A common lisp sound server and sound processing library.

About Harmony

Harmony is a library that provides you with audio processing tools as well as an audio server to play back music, sfx, and so forth. It is most suited for use in a game engine, but may feasibly also used for more advanced things such as an audio processing tool.

How To

A very basic sound system can be gained by loading the harmony-simple system and using its predefined audio pipeline and convenience functions.

(ql:quickload :harmony-simple)

Before any audio can be played, the audio server needs to be initialised.


Once the server is running, we need some files to play. Harmony-simple sets up a pipeline that supports three distinct mixers: :music, :sfx, and :voice. The latter two mixers provide 3D audio, allowing you to place the sources in 3D space. Playing a file simply happens through the play function.

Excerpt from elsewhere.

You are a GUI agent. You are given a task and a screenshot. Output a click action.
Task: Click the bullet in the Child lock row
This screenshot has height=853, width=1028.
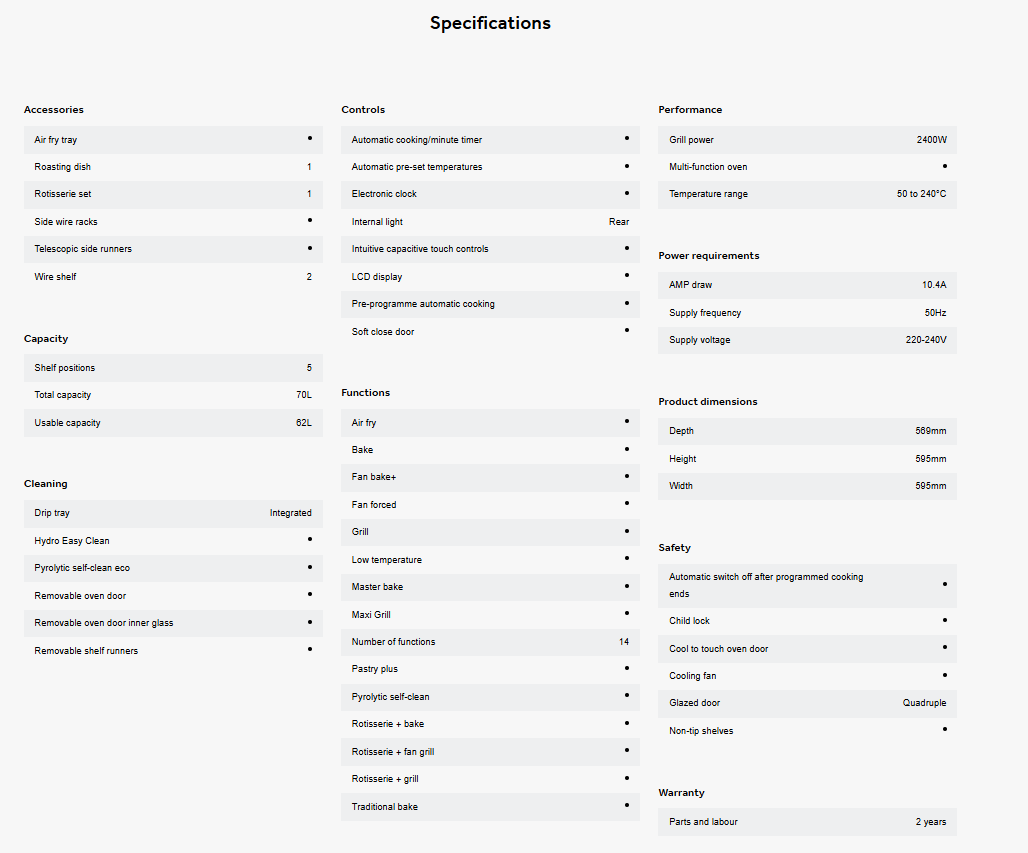(x=944, y=620)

(harmony-simple:play #p"music.mp3" :music :loop T)
(harmony-simple:play #p"explosion.mp3" :sfx)

Returned by play is a source instance, which you can use to control the playback. You can pause, resume, and stop a source. When a source is stopped manually or naturally reaches its end it is removed from the mixer. You can resume and add it again if you want to re-use it. If you would like to smoothly fade a track, you can use the :fade initarg on play, or use the fade function after the fact. You can also directly control the volume with the volume accessor.

For sources on the 3D mixers, you can use the input-location and input-velocity accessors to modify their placement. The velocity will not cause the location to be updated automatically, and is instead used to calculate the intensity of the doppler effect. If you do not want to have a doppler effect, you can simply leave the velocity at its default. The mixer itself also has a few properties that you'll want to control in order to control the listener. Aside from the location and velocity, there's also the direction, up, soundspeed, doppler-factor, min-distance, max-distance, rolloff, and attenuation to control the properties of the 3D space.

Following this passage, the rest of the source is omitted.